ARAHAN SINGKAT:
Teruskan tulisan tentang pidato kenegaraan Trump di bawah ini, mulai tepat setelah kalimat terakhirnya.

Populisme Trump Diuji
A
A
A
Dinna Wisnu PhD
Pengamat Hubungan Internasional
@dinnawisnu
SETAHUN berlalu sejak Donald Trump dilantik sebagai presiden Amerika Serikat dan semalam Trump memberikan pidato kenegaraan di hadapan anggota Kongres (House of Representatives dan Senate). Dalam tradisi AS, pidato tahunan seorang presiden di hadapan Kongres adalah momen di mana arah kebijakan negara dan target legislasi diungkap.
Sesuai Konstitusi AS, kesempatan itu biasanya digunakan untuk mendorong anggota Kongres dalam mengambil langkah yang perlu dan cepat demi mendukung agenda pemerintah. Presiden akan didampingi wakil presiden, ketua House of Representative, dan disaksikan oleh segenap anggota Kongres, para hakim Mahkamah Agung, para kepala staf pemerintahan, dan wakil anggota kabinet.
Yang menarik adalah nama atau sebutan pidato tahunan itu, yakni “state of the union” – yang dalam arti harfiah dapat diartikan “status kesatuan negara”. Karena nama pidato tersebut, sejumlah anggota Kongres sudah mengumumkan diri tidak akan hadir di acara tersebut. Antara lain: Earl Blumenauer (Partai Demokrat dari Oregon), Pramila Jayapal (Partai Demokrat dari Washington), John Lewis (Partai Demokrat dari Georgia), Jan Schakowsky (Partai Demokrat dari Illinois), Maxine Waters (Partai Demokrat dari California), dan Frederica Wilson (Partai Demokrat dari Florida).

DAFTAR BUTIR:
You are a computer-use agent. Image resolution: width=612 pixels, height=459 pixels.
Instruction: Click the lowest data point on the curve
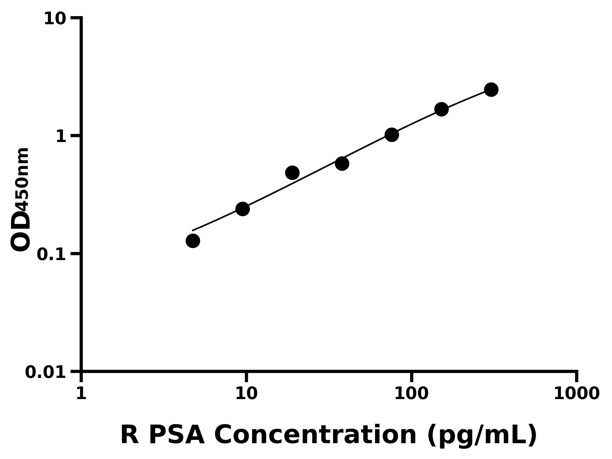pyautogui.click(x=193, y=241)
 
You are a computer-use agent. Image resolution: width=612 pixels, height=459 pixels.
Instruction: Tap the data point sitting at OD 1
pyautogui.click(x=391, y=135)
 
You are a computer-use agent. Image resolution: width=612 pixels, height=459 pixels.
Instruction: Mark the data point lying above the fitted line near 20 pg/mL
pyautogui.click(x=292, y=173)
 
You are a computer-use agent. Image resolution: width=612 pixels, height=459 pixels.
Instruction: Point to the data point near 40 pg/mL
pyautogui.click(x=342, y=163)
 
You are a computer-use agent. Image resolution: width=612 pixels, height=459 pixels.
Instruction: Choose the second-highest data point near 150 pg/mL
pyautogui.click(x=441, y=109)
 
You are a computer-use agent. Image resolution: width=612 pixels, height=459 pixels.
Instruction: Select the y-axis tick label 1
pyautogui.click(x=61, y=137)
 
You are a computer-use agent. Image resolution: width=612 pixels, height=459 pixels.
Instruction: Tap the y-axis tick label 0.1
pyautogui.click(x=52, y=254)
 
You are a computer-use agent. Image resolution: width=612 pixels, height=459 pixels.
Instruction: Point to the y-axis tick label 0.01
pyautogui.click(x=46, y=372)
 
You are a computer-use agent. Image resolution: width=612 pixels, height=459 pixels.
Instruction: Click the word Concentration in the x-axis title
pyautogui.click(x=315, y=435)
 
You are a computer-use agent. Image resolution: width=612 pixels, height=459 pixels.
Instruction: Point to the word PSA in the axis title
pyautogui.click(x=176, y=435)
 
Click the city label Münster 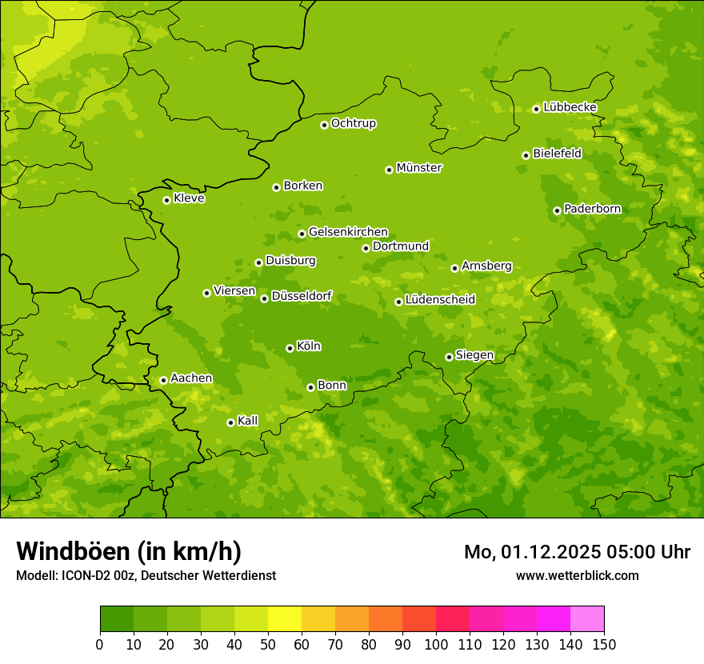(419, 168)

JAWABAN:
Alasan ketidakhadiran mereka adalah seputar sikap Presiden yang dipandang memperburuk suasana terpecah-belah dalam masyarakat, mengucapkan komentar-komentar yang tidak pantas, bahkan dianggap mempertajam perbedaan antarkelompok, memelihara sikap rasisme dan ngawur (erratic) dalam mengambil keputusan. Namun yang anti pada Partai Demokrat juga nyinyir pada sikap para anggota Kongres di atas; mereka menuding para wakil rakyat tersebut abai pada kebutuhan masyarakat dan sekadar anti-Trump tanpa memberi solusi.
Saya tidak hendak membahas tindak-tanduk Presiden Trump karena ini bagian dari strateginya menggalang dukungan politik. Ia tidak tertarik dengan ide kompromi karena ia memang bergantung pada para pemilih fanatiknya di garis politik paling kanan.
Cara-caranya mendulang dukungan tidaklah berbeda dengan cara-cara populisme pada umumnya. Namun ujian bagi Trump kali ini, khususnya dalam berhadapan dengan Kongres, berpotensi mempersulit jalan bagi dirinya sendiri dalam memenuhi janji-janji kampanyenya.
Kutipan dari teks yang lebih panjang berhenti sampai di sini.